不说吃穿用度,就是过会儿的摘花令,都要自己垫付不少银子。
她若是敢少飞花楼那两成的银子,以后都别想府城浑了。
“这点媚玉之前便说过,签契书即可,”媚玉咬着红唇开口,“况且,媚玉弱女子而已,只身居于意满楼,妈妈有何不放心?”
老鸨闻言,转念一想还真是这样。
不过两个弱女子,她意满楼那么多人,还看不住这两个人。
瞬间,脸色有阴转晴,“乖女儿,妈妈方才心急,说话重了些,你可别往心里去,户引的事,妈妈这就帮你办。”
按照传统,只要是花魁都能转良籍,但,培养花魁并不容易,没人甘心白白放走一个摇钱树,所以才会行飞花令。

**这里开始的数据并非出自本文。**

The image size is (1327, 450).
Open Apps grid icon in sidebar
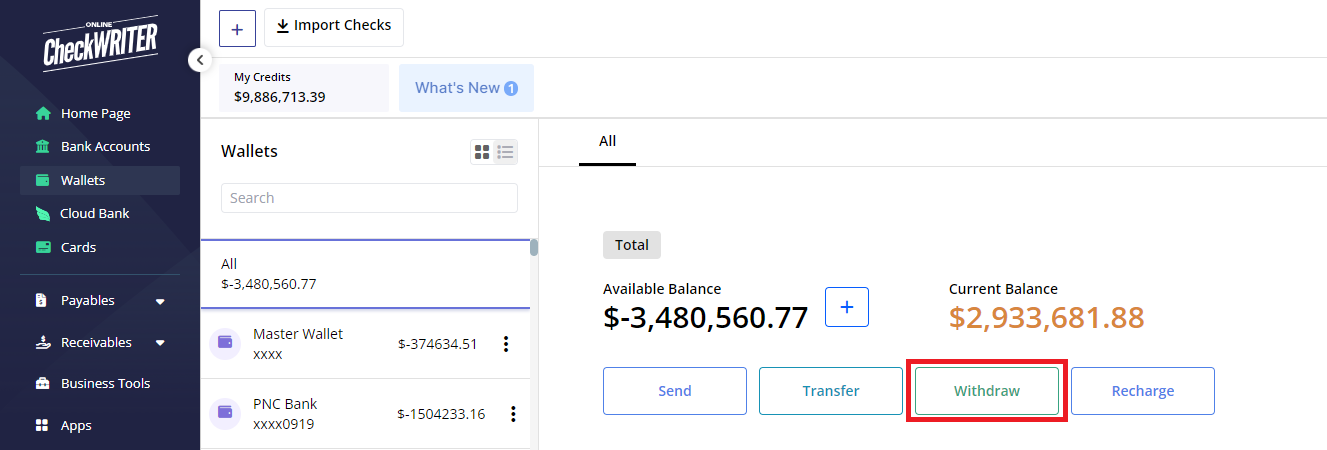[x=43, y=426]
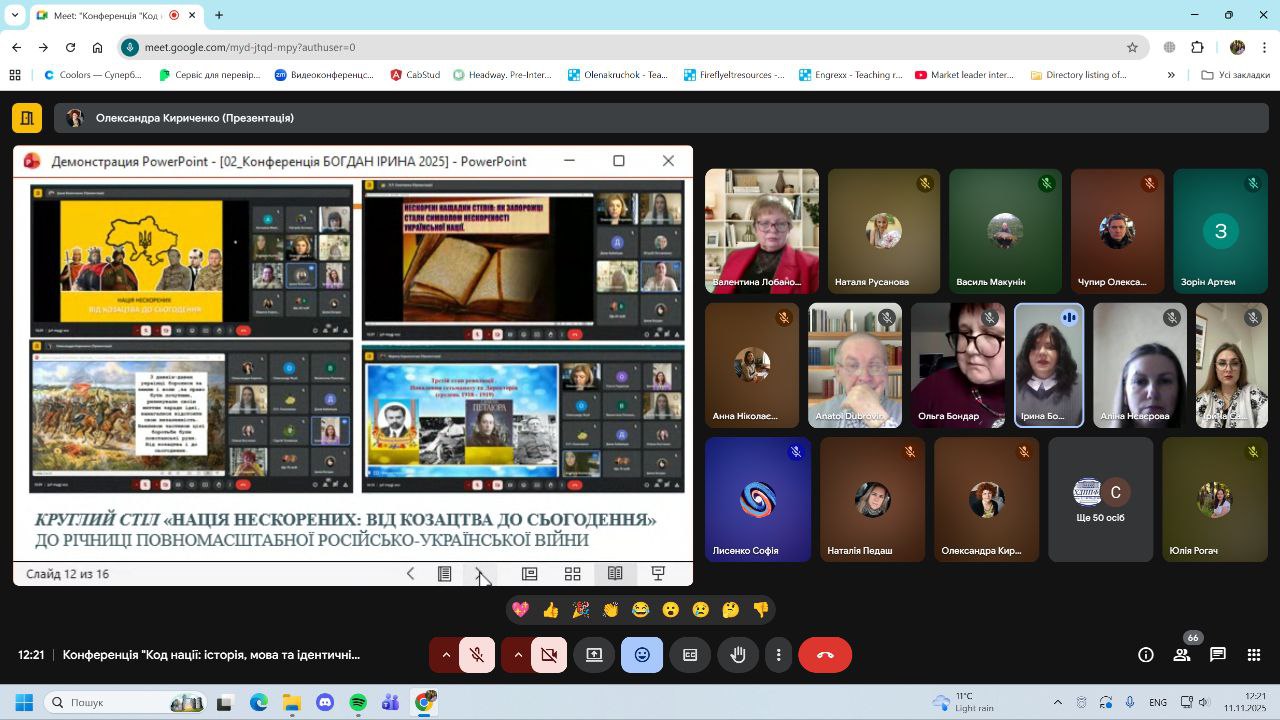The height and width of the screenshot is (720, 1280).
Task: Open meeting details info icon
Action: tap(1146, 655)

有人替花魁缴纳这笔银子,花魁给了花楼辛苦费,这才算彻底告别过去。
但,别人的银子也不是白拿的,故而,一般来说,大家都默认花魁为出钱人妾室。
做正头娘子是不可能,青楼女子,比不得清白人家的姑娘,纳妾是风流,娶妻则是丢人。
好在花魁们也有自知之明,并不会贪念那些不能肖想的,脱离风尘,有个男人依靠,已经足够。
但,除了媚玉这个意外。
景红听到这事后,审视地打量主仆两片刻,才悠悠地开口,“媚玉姑娘,你确定真的要这样做?”
“媚玉确定,”她的声音娇媚却坚决,“给景红妈妈添麻烦了。”
“你可知这样做的后果?”
“媚玉明白!”
“既然如此,我也不好强求,不过,前厅的诸位爷等的就是摘你这朵娇花,这样,我很难办。”
“媚玉明白,奴家会安抚前厅的诸位爷。”
“很好,”景红满意地勾勾嘴角,“既然你已经有想法,我也放心了。”
说完,她把媚玉带到台上。
美人出现,又是行飞花令的时间,人群顿时沸腾起来。
“景红,现在可否行令?”刀疤审视地打量一遍媚玉,满意地点点头,才喊出来。
“高爷,”景红歉意地笑道,“今儿恐怕有点波折,您先坐下来,我让咱们花魁跟你们说。”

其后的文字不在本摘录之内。